The market's eyes, however, are glued on Yahoo! not for its ambitious expansionist policies but for its third-quarter financial results. Last year it posted profits of 7 cents a share, but those were different times, when investors had boundless confidence in the buoyant tech sector.

This just in: The tech sector is no longer buoyant. Today

TheStreet.com Internet Sector

index, the

DOT, has traded as low as 598.22 today. The levels the DOT has hit in the last few sessions haven't been seen in more than a year, and the

Nasdaq Composite Index is little healthier.

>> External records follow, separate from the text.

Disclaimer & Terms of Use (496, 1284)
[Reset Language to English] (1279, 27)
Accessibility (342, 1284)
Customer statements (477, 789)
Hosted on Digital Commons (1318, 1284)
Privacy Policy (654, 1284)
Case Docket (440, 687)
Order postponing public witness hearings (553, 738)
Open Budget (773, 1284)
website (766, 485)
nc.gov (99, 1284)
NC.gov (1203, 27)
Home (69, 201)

So caution lately continued to rule as traders applied pressure in front of Yahoo!'s after-hours announcement. Wall Street expects the portal to produce a profit of 12 cents a share, same as last quarter. Hopefully the company's will imitate

Napoleon's

knack for conquest instead mimicking the French dictator's stature, by falling short.

Analysts at

Jefferies

have high hopes for tonight's results, reiterating their buy rating on Yahoo! with a price target of $200. The stock lately was off $1.25 to $84.50.

"The dot-com advertising slowdown, exacerbated by the

priceline.com

(PCLN)

preannouncement, has recently weighed on shares of Yahoo!," said a Jefferies morning research note. "We expect third-quarter results to meet or exceed our estimates, allaying some of the fears about an advertising slowdown."